#### [Brief]
Using the records below, transcribe exactly only the lines from the one with "Instruction: Click the" through the end, both included, and drop every picture.

*** Opening of Input for this task ***

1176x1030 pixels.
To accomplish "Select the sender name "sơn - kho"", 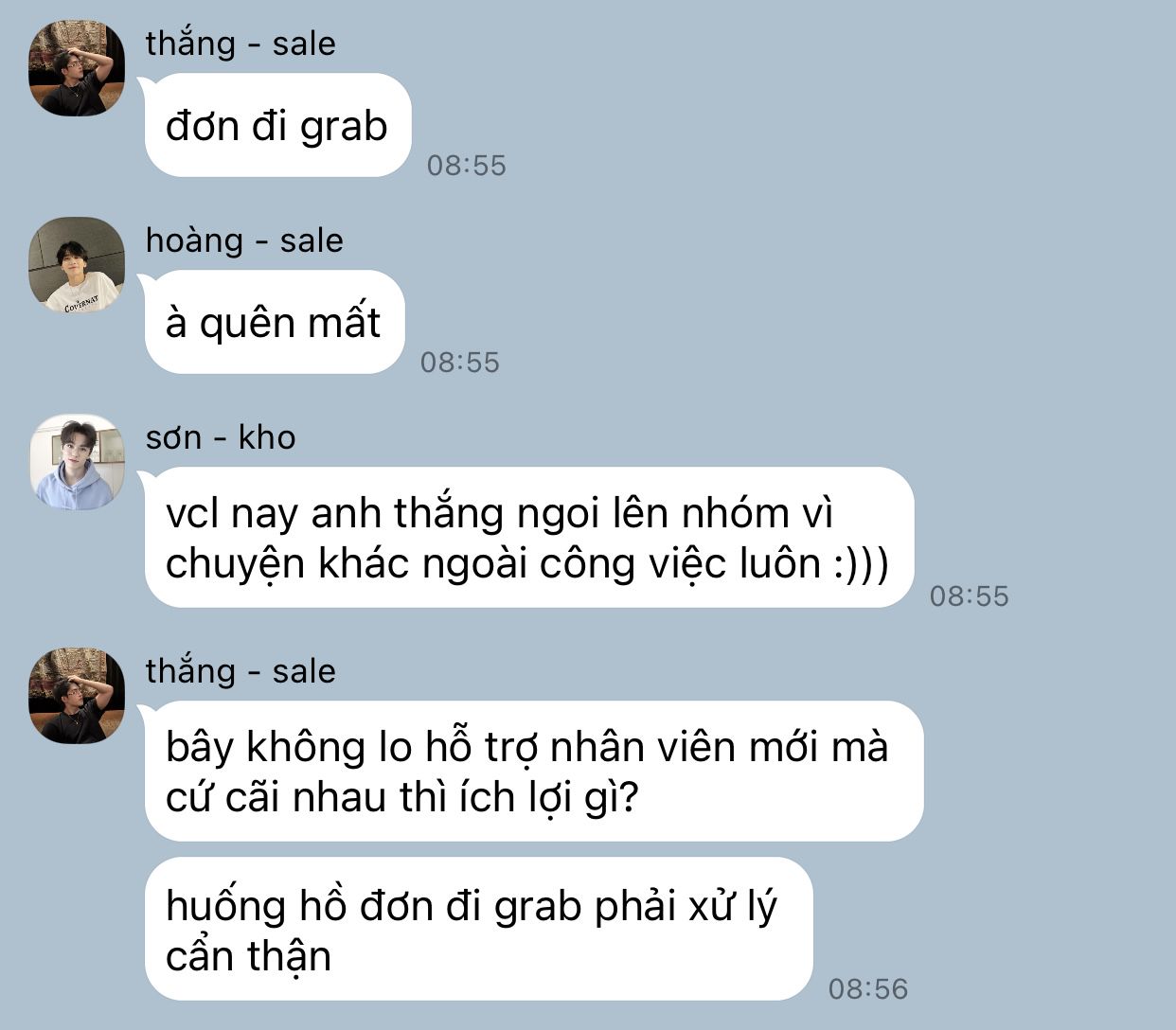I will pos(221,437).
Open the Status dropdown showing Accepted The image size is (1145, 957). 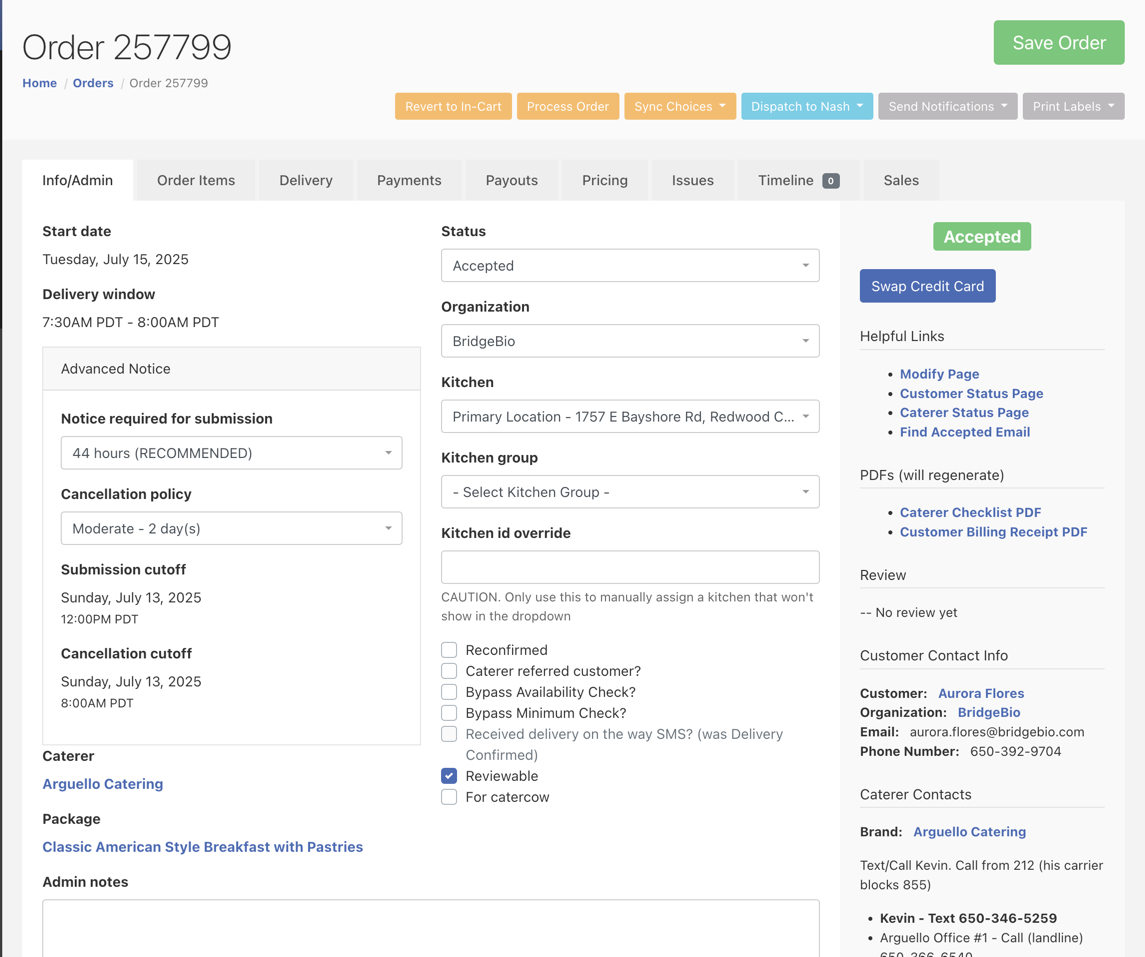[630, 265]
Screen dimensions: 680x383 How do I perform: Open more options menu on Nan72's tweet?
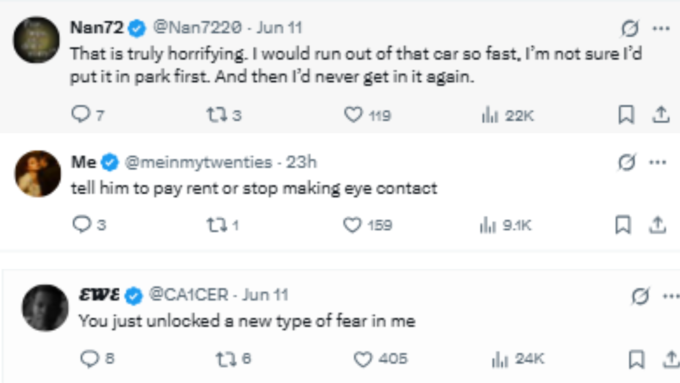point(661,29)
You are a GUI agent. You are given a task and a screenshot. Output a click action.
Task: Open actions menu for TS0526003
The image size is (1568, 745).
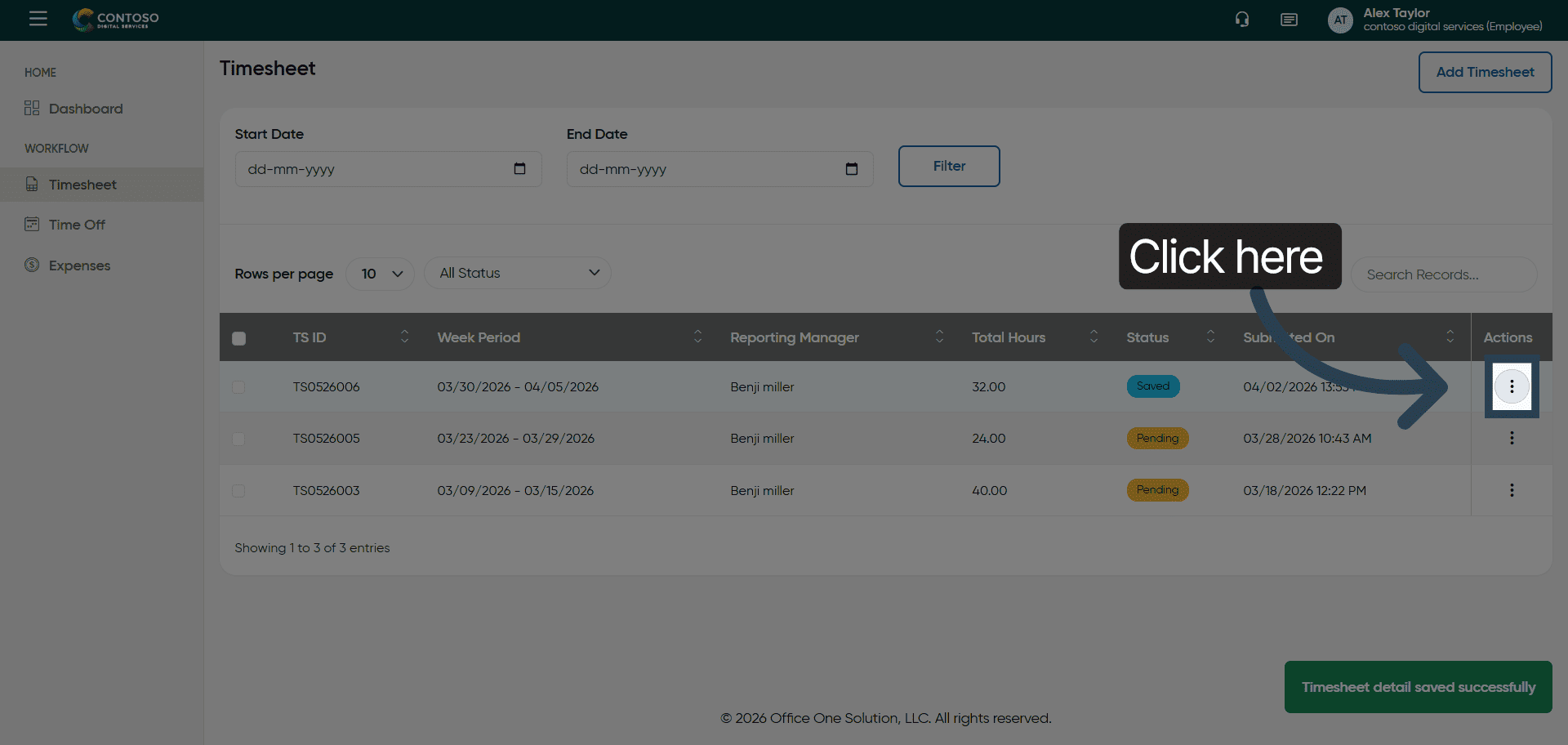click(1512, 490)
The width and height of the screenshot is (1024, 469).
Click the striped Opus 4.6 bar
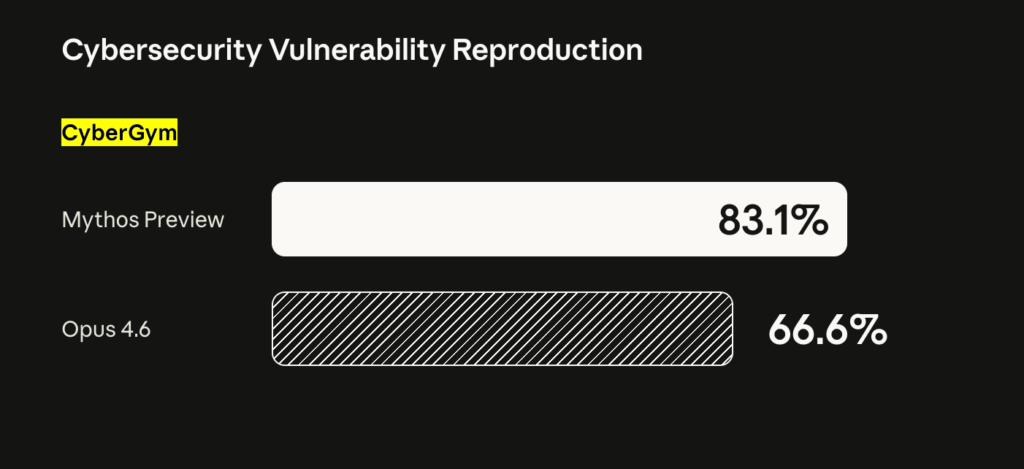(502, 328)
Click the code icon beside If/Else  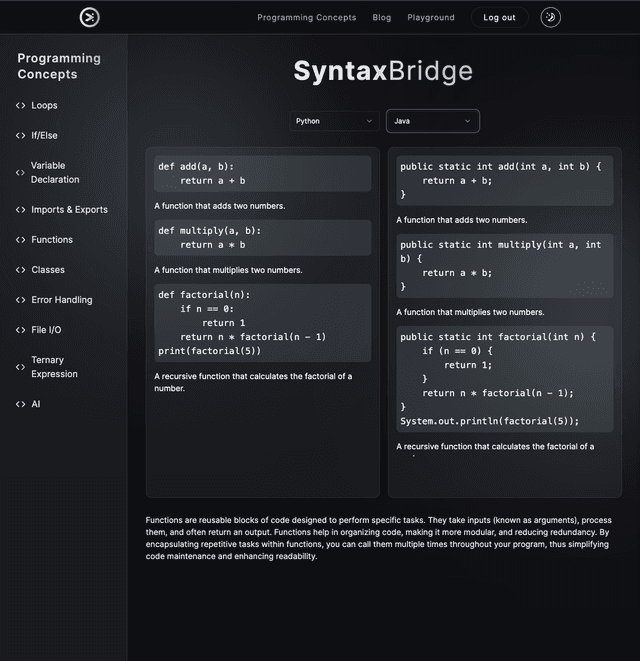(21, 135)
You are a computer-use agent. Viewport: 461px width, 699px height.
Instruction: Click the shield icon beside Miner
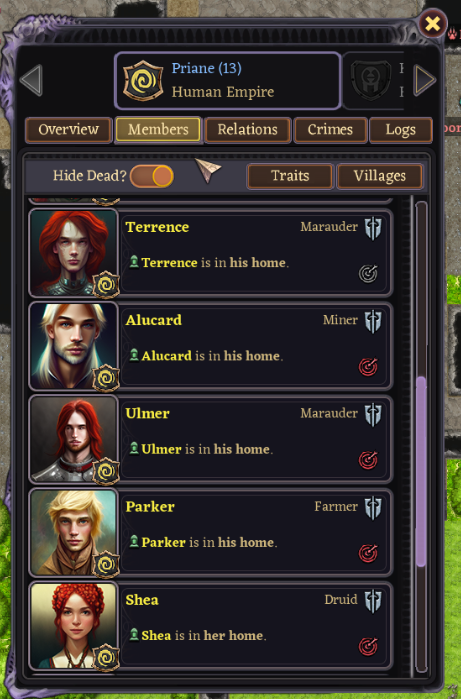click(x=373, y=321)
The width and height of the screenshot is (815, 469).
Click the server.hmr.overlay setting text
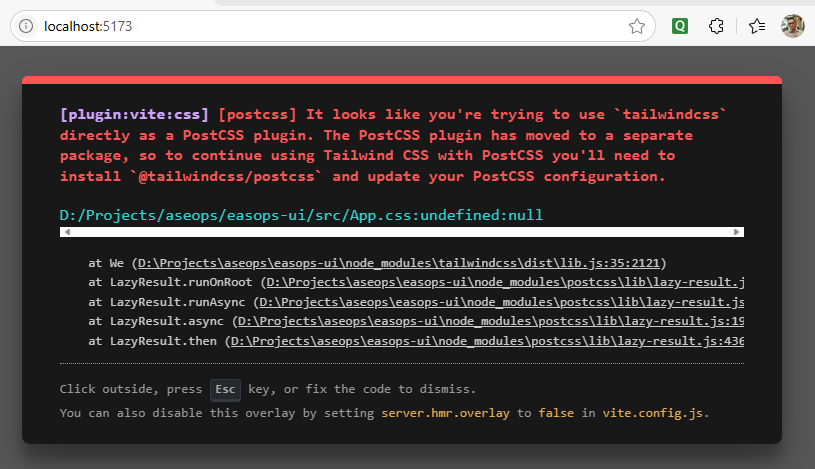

*** Close of Input for this task ***

#### [Response area]
Instruction: Click the shield icon beside Miner
click(x=373, y=321)
The width and height of the screenshot is (815, 469).
Click the server.hmr.overlay setting text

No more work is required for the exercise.